I get coffee and start to work on whatever I’m writing, arranging etc. Sometimes, especially at night I’ll hear something in my head and know that if I don’t go and play it or sing it and get it down, it’ll fly away. My phone is full of voice memos like this. I do so much music that I’m a bit lazy about discovering new music, but I listen to Gideon Coe who’s always playing something new and interesting.
Can you talk about a breakthrough work, event or performance in your career? Why does it feel special to you? When, why and how did you start working on it, what were some of the motivations and ideas behind it?
When I wrote ‘Scattered’ (off We Go To Dream, released by One Little Independent Records 2015) I felt I might’ve written my last ‘love song’.
I felt as if something had shifted in me. If I’d been writing music to ‘heal’ I must’ve healed already as I didn’t feel it was necessary anymore.
There are many descriptions of the ideal state of mind for being creative. What is it like for you? What supports this ideal state of mind and what are distractions? Are there strategies to enter into this state more easily?

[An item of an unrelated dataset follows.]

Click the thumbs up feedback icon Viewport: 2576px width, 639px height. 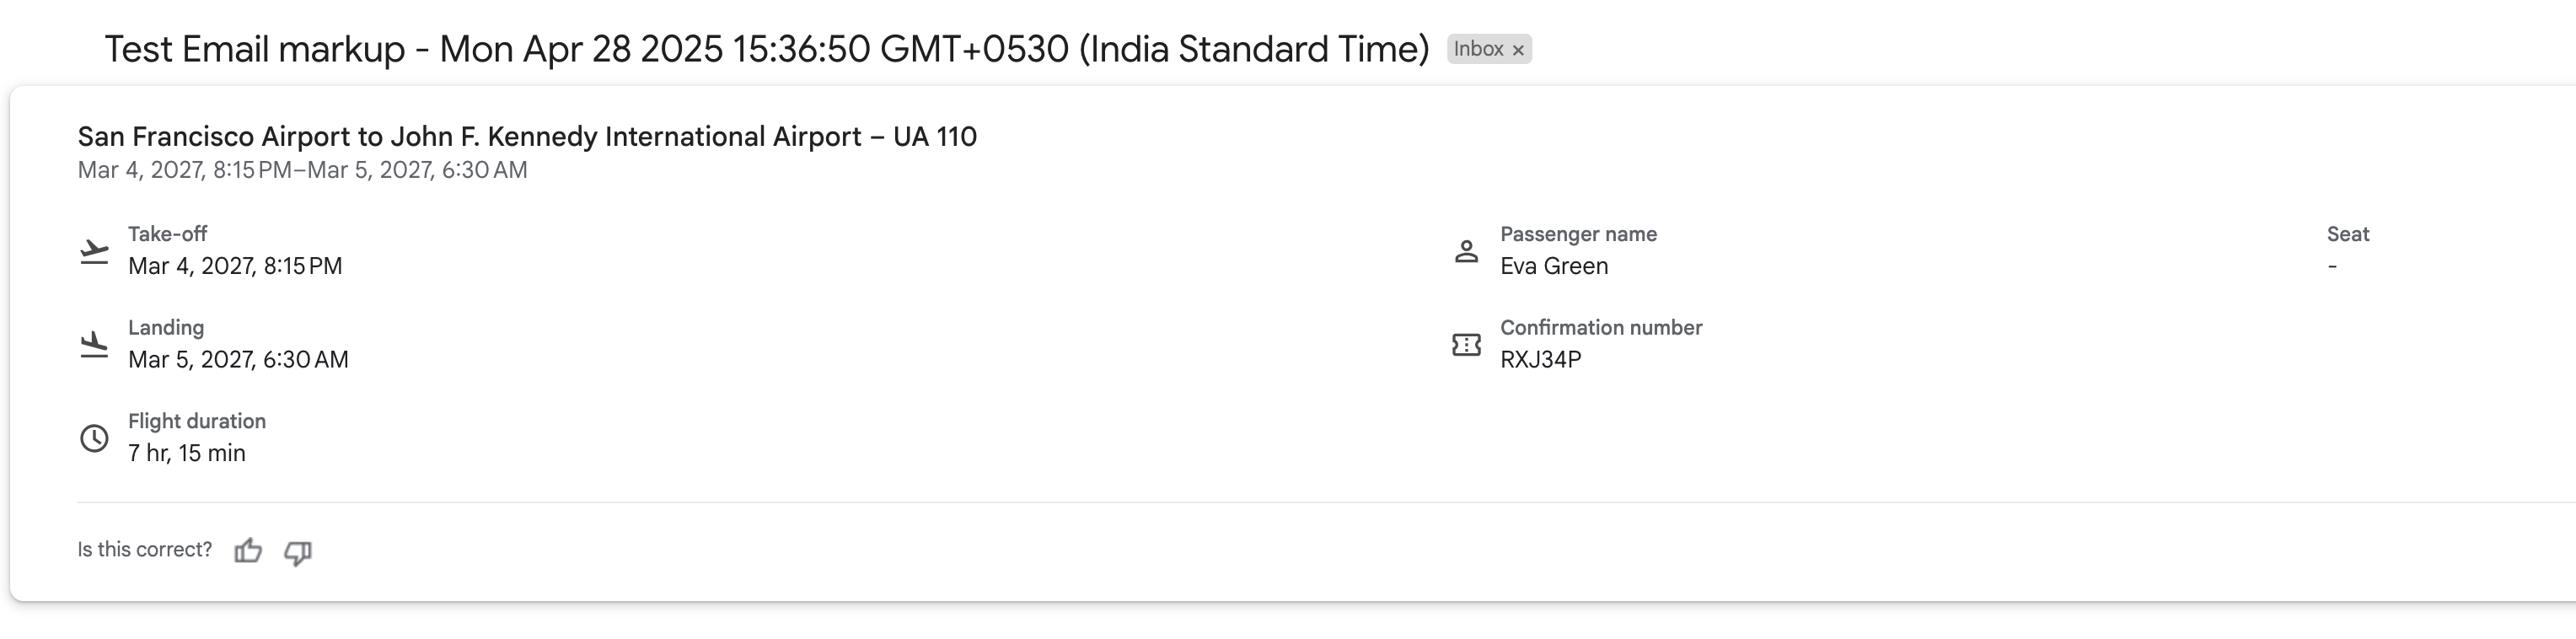click(x=248, y=551)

Most important thing is to show up EVERY DAY and turn off your phone.
Music and sounds can heal, but they can also hurt. Do you personally have experiences with either or both of these? Where do you personally see the biggest need and potential for music as a tool for healing?
When I was working with Lisa Gerrard on her album Twilight Kingdom, she once said we (musicians) are here to “soften the heart of the world”. I think this is profoundly true, especially if the ego can be bypassed.
[Read our Lisa Gerrard interview]
When music is flowing most easily it feels like you are a channel, and for want of a better word, a servant. I don’t really want it to be about me, see question #9 re ‘Scattered’.
There is a fine line between cultural exchange and appropriation. What are your thoughts on the limits of copying, using cultural signs and symbols and the cultural/social/gender specificity of art?
I think whatever genuinely moves and inspires you, will lead you to some kind of personal truth. Everyone is a unique voice, if you can access and express that and own your individuality that’s the most empowering thing.
Our sense of hearing shares intriguing connections to other senses. From your experience, what are some of the most inspiring overlaps between different senses - and what do they tell us about the way our senses work?
When I feel inspiration in my body and heart I know I can trust the work that’s unfolding. Maybe, usually, this will make me cry, but for happiness, even if the music is sad. It’s a paradox!
Art can be a purpose in its own right, but it can also directly feed back into everyday life, take on a social and political role and lead to more engagement. Can you describe your approach to art and being an artist?
Art is vital to culture, which is why totalitarianism will always try to control, and / or destroy it. It can do amazing things politically, consider the song ‘Free Nelson Mandela’ by The Specials.
At the risk of sounding grandiose, I think art is the creation of the inexpressibly Devine in our shared human experience and with music, in particularly, transcends language.
What can music express about life and death which words alone may not?
Music reaches the body in ways that bypass the intellect. Great music which makes you want to dance doesn’t ask your brain’s permission.